Entreprises

Cliniques privées: Premiers effets de la libéralisation du capital

Par Jean Modeste KOUAME | Edition N°:5196 Le 26/01/2018 | Partager
Le français Elsan associé à des investisseurs locaux dans la Clinique Ville Verte
Un investissement de plus de 200 millions de DH

Une nouvelle clinique vient compléter l’offre de soins en médecine, chirurgie, obstétrique et maternité. Bâti sur plus de 5.000 m2 au cœur de la ville verte de Bouskoura à Casablanca, l’établissement dispose d’une capacité de 126 lits, 25 en réanimation, 8 blocs opératoires ainsi que 6 postes de néonatologie. Son équipe médicale comprend à ce jour plus de cinquante spécialistes. Sa construction a mobilisé un investissement de plus de 200 millions de DH.

Ouvert depuis octobre 2017, cet établissement est la première expérience du groupe français Elsan à l’international. Dans le tour de table, il s’est associé à deux néphrologues marocains, Dr Aziz Chraibi et le Pr Mustapha El Fatihi. Deux autres investisseurs privés complètent l’actionnariat de la Clinique Ville Verte. Le capital est détenu à 60% par les Marocains et 40% par Elsan.

Cette association a été rendue possible grâce au dahir 131-13 relatif à l’exercice de la médecine. Ce texte a ouvert aux investisseurs, autres que les médecins, l’actionnariat des cliniques privées. Elsan est un acteur important de la gestion de la santé en France. Le groupe exploite plus de 130 établissements hospitaliers et revendique le 2e rang sur le marché de l’hospitalisation privée en France.

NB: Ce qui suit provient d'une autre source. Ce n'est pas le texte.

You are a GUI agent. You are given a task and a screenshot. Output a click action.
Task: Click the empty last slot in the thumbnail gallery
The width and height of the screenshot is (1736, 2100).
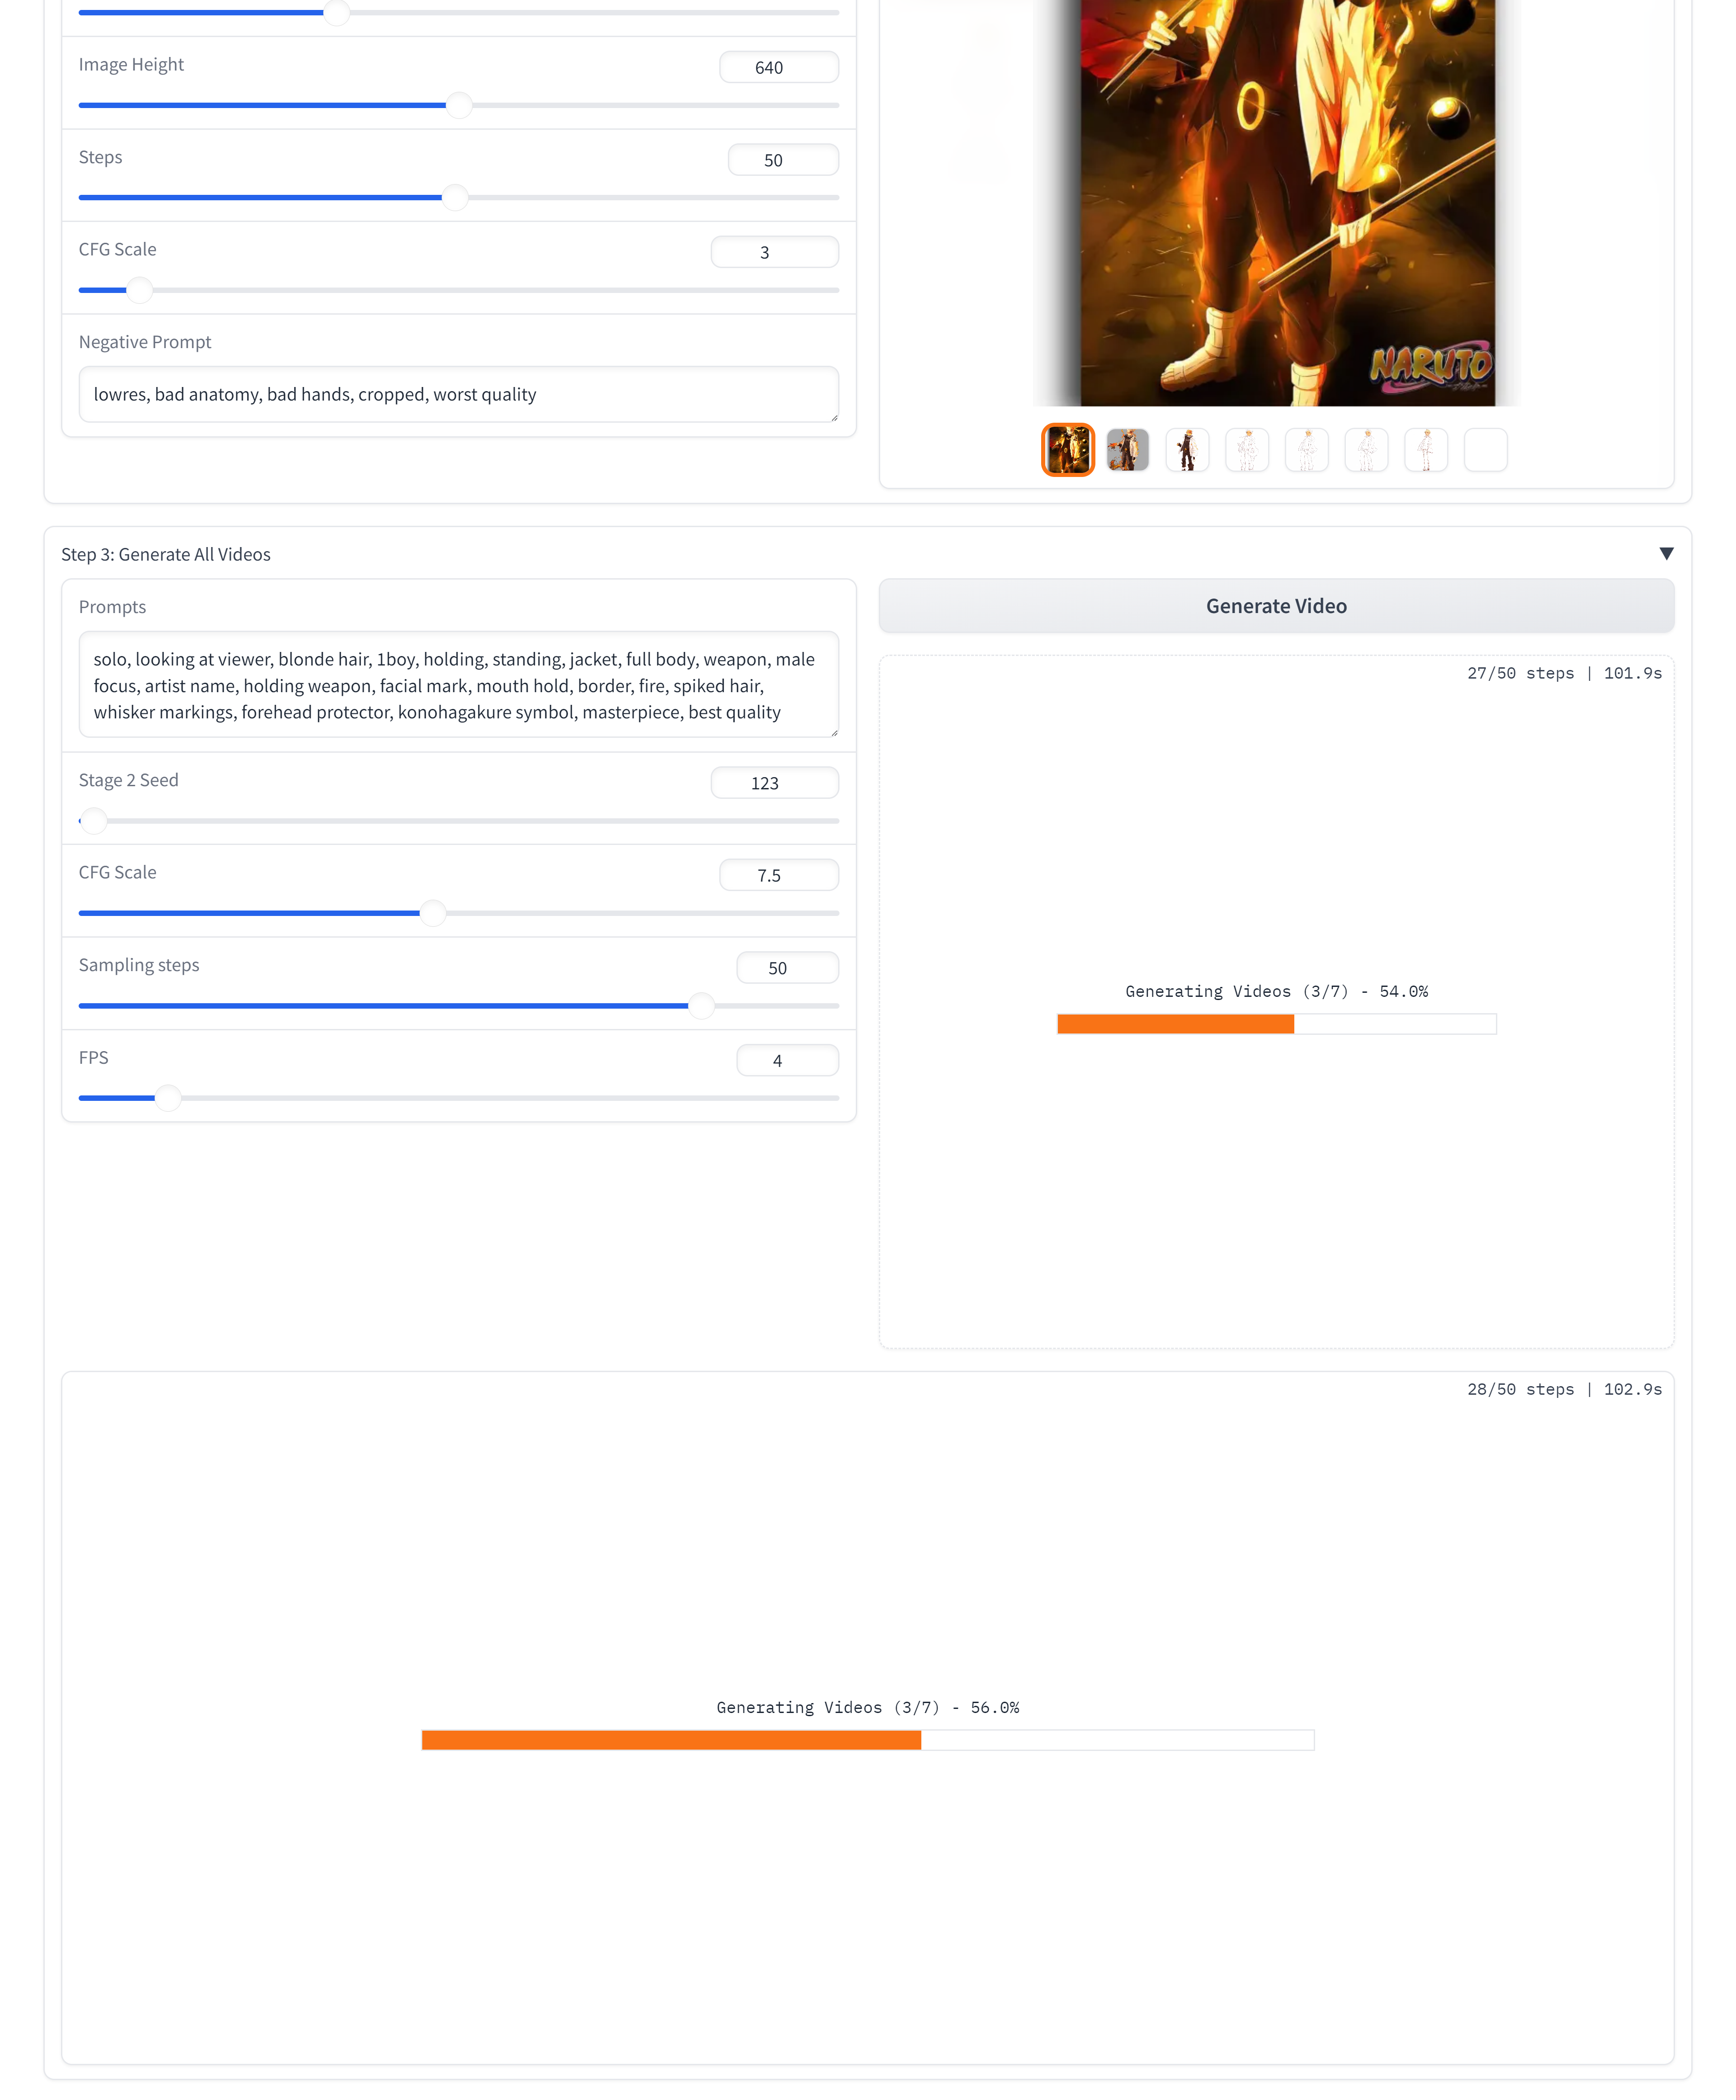(x=1486, y=450)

L’opérateur envisage cette première sortie hors de l’Hexagone comme un «pied-à-terre» pour renforcer sa présence au Maroc. «Notre volonté est de poursuivre notre développement dans le pays afin de devenir un interlocuteur majeur des pouvoirs publics», annonce Emile Dinet, directeur du développement international d’Elsan.

La clinique comprend une unité de soins intensifs et continus, une réanimation polyvalente, un plateau complet d’imagerie avec IRM, scanographe, radiologie interventionnelle, échographie, ainsi qu’un service d’hémodialyse. La clinique couvre un bassin de population de plus de 500.000 personnes.

La zone de la ville verte était jusque-là un désert médical et ne disposait d’aucune infrastructure de santé. La prise en charge des urgences pose de grands problèmes et expose la population à des risques. Avant l’ouverture de la clinique, les malades de la zone devaient effectuer tout un voyage pour se faire soigner.